Olá Pedro,
espero não ter incomodado :), eu estive a ver o forum internacional e reparei que havia em pt e vi que tu escrevias nessa lingua. como senti que as coisas ultimamente tinham emperrado então lembrei-me que talvez em português a transmissão de informação e consequente clareza fosse melhor. talvez faça sentido, talvez não, se não houver problema da tua parte, gostava de tentar :).
É para isso que aqui estou. Tentemos :)
com o Jim estive cerca de 3/4 semanas, no início houve claramente uma ruptura com o "eu", desliguei-me bastante dos filmes mentais (a maioria deles até era sobre a minha evolução espiritual :D), até tive uma experiência de unicidade (se é que se pode definir assim) que foi fantástica. mas algum tempo depois parece que a dureza da vida entra, o stress e por aí fora, e de repente já sou outra vez um "eu" necessitado e reativo. as coisas novas que descobri foi a não-localização, ou seja, vejo que não há um "eu" em qualquer lado, ninguém comanda, o autor não existe, as coisas simplesmente decorrem da maneira como decorrem, neste momento.
Ok, obrigada.
atualmente acho que há duas perspectivas. intelectualmente tudo o que aprendi e algumas coisas que já sabia fazem sentido, e algumas experiências que tive comprovam isso, no entanto experiencialmente acho que ainda não "vi" com profundidade, as mudanças foram efémeras. ainda tenho uma sensação de insatisfação sabes, como se as circuntâncias de vida atuais não fossem corretas, completas e precisassem de melhorar. ou então certos estados físicos ou emocionais fossem defeituosos e devessem ser corrigidos. portanto no fundo acho que ainda acredito num "eu", pelo menos a minha atitude e comportamento mostram isso. a busca permanece.
Compreendo.
Aquilo que descreves é muito comum. Existe em nós o desejo de mudar para melhor, de ter experiências especiais, de nos sentirmos bem, de progredir, de aprender. Todas estas coisas podem acontecer com maior ou menor intensidade, ao longo desta exploração, mas a verdade é que também podem não acontecer da forma como esperamos e desejamos que aconteçam, nem quando gostariamos que acontecessem.
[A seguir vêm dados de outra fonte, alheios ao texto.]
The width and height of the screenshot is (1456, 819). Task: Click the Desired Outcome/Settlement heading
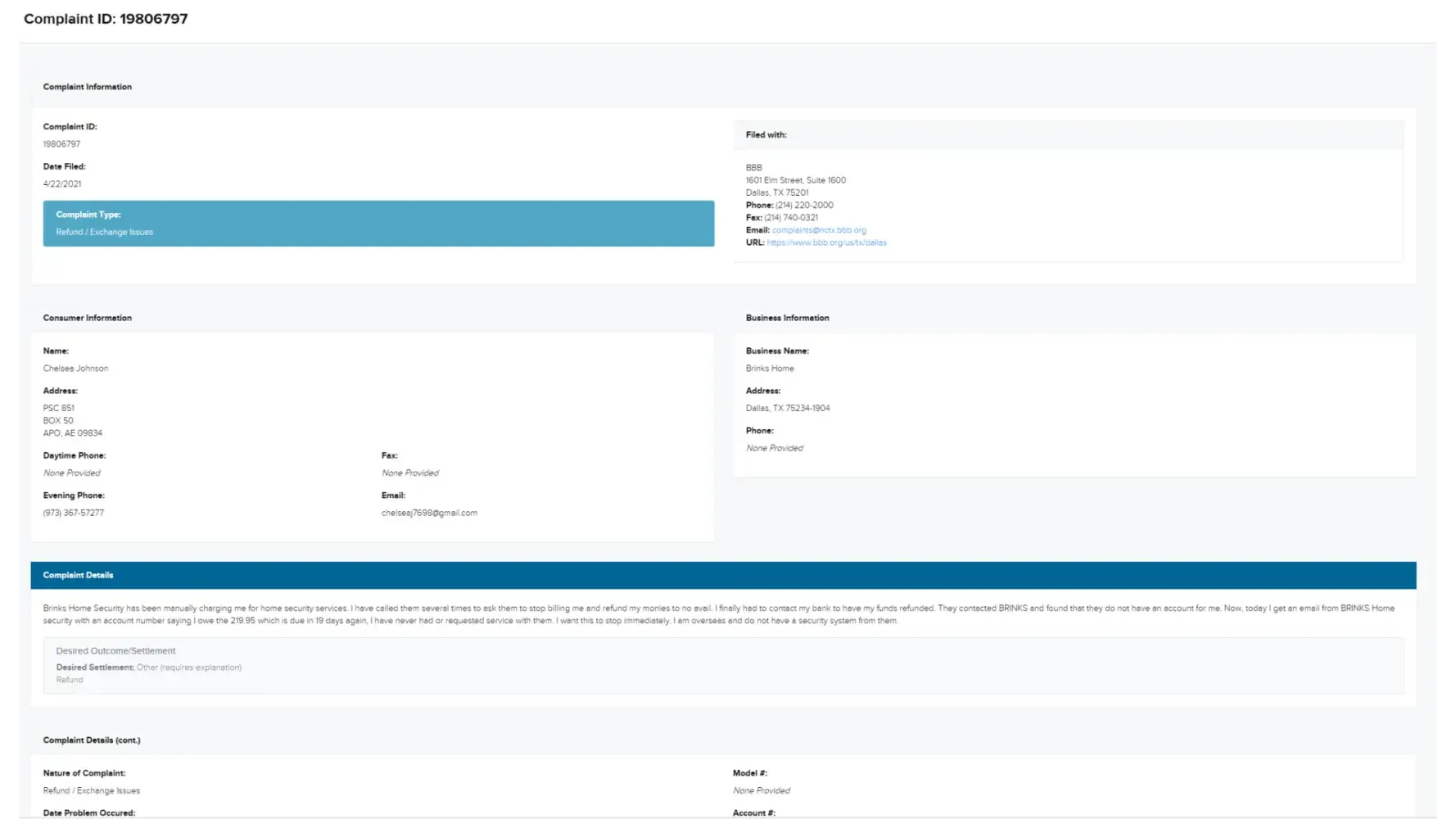(x=115, y=651)
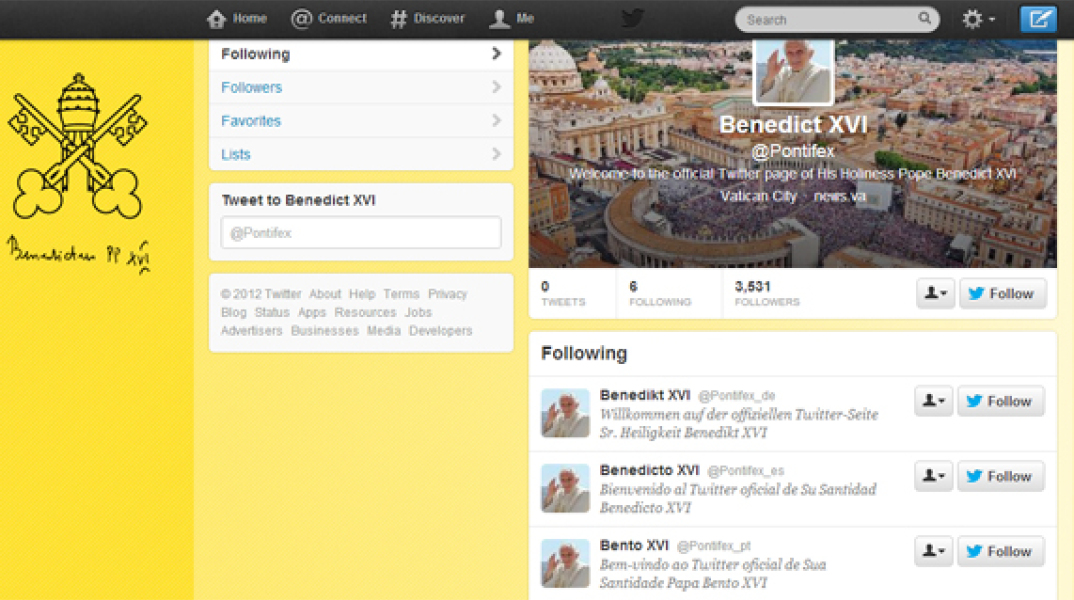1074x600 pixels.
Task: Click the Home icon in top bar
Action: click(216, 19)
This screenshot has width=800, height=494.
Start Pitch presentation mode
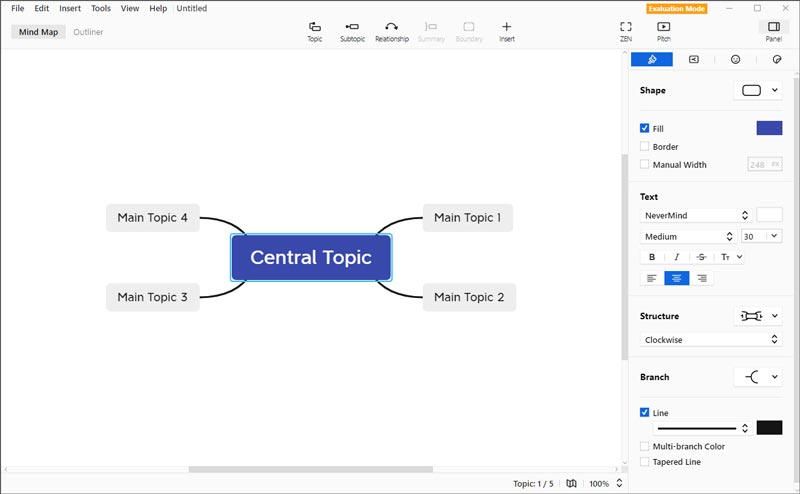pyautogui.click(x=664, y=31)
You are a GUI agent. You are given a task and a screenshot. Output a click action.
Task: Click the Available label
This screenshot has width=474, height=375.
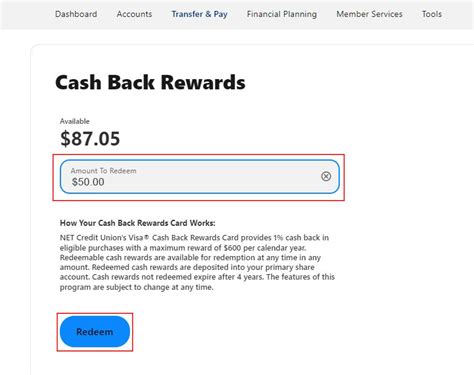pos(75,121)
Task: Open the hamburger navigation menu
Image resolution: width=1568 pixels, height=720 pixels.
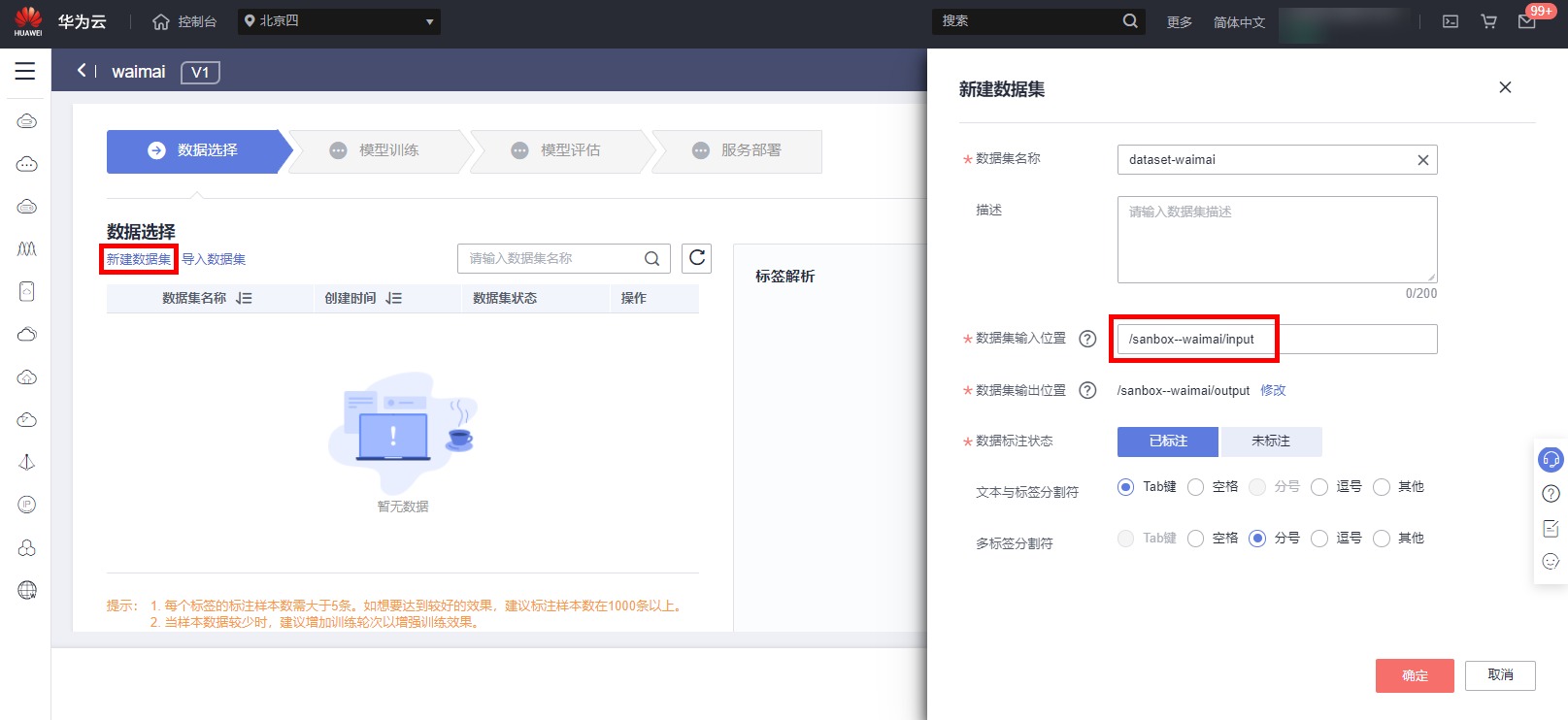Action: pyautogui.click(x=25, y=71)
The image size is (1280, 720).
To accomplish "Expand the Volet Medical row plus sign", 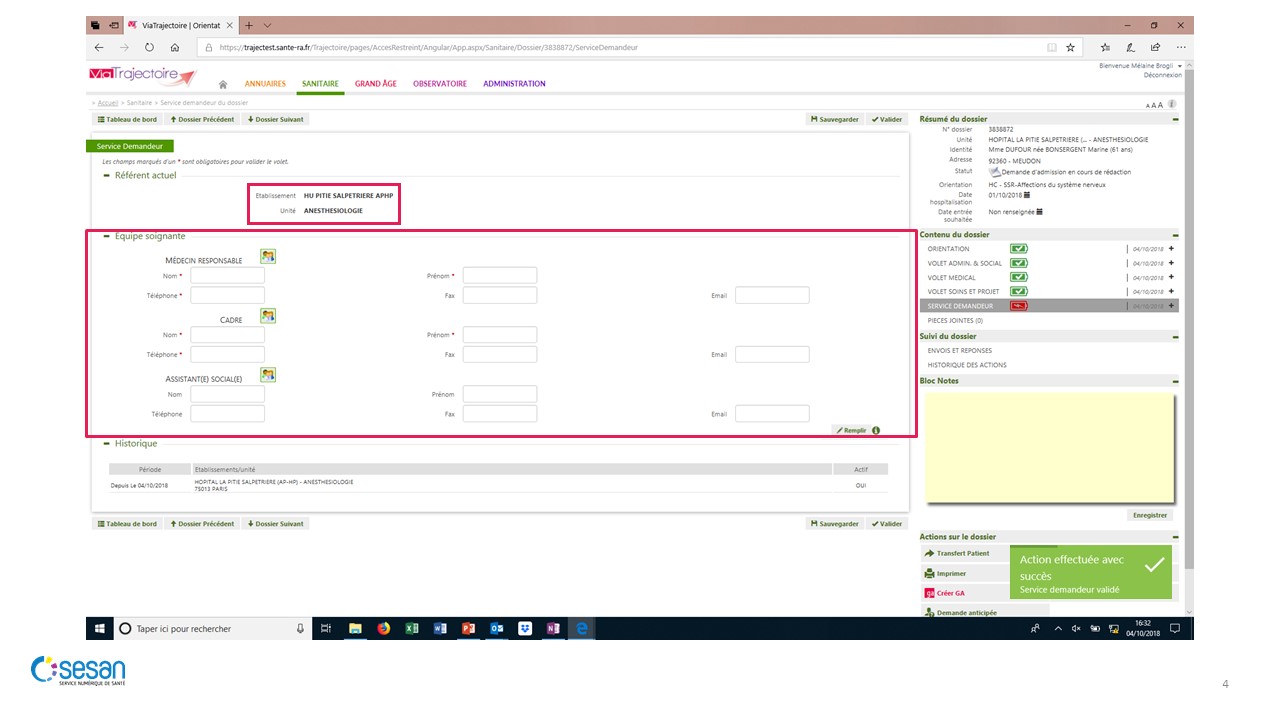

Para uma realização ocorrer, nada precisa de mudar pela simples razão de que uma realização não é bem uma experiência. Uma realização é uma mudança na forma como se acreditava que as coisas eram e não necessariamente na forma como as coisas são. Já deves conhecer a analogia do Pai Natal, neste contexto da LU. Quando a realização de que o Pai Natal não existe acontece, não é possível acreditar novamente na sua existência e, apesar de nada ter mudado, existe uma percepção diferente sobre o que é o Natal.
Se queres realmente ver isto, tens de progressivamente por de lado as tuas expetativas e olhar para a realidade tal como ela é, em vez de esperares ver/experimentar algo de diferente.
Dirias que tens receios sobre o que pode acontecer quando vires que o eu é ilusório?
Se eu te sugerir que olhes para algo e me digas o que vês, o que é que fazes? Por exemplo. se eu te perguntar se vês um eu separado, o que é que fazes?
O que é que pensas que o real é? Por outras palavras, como é que sabes se algo é real?
Se eu estiver a ir muito depressa diz, sff.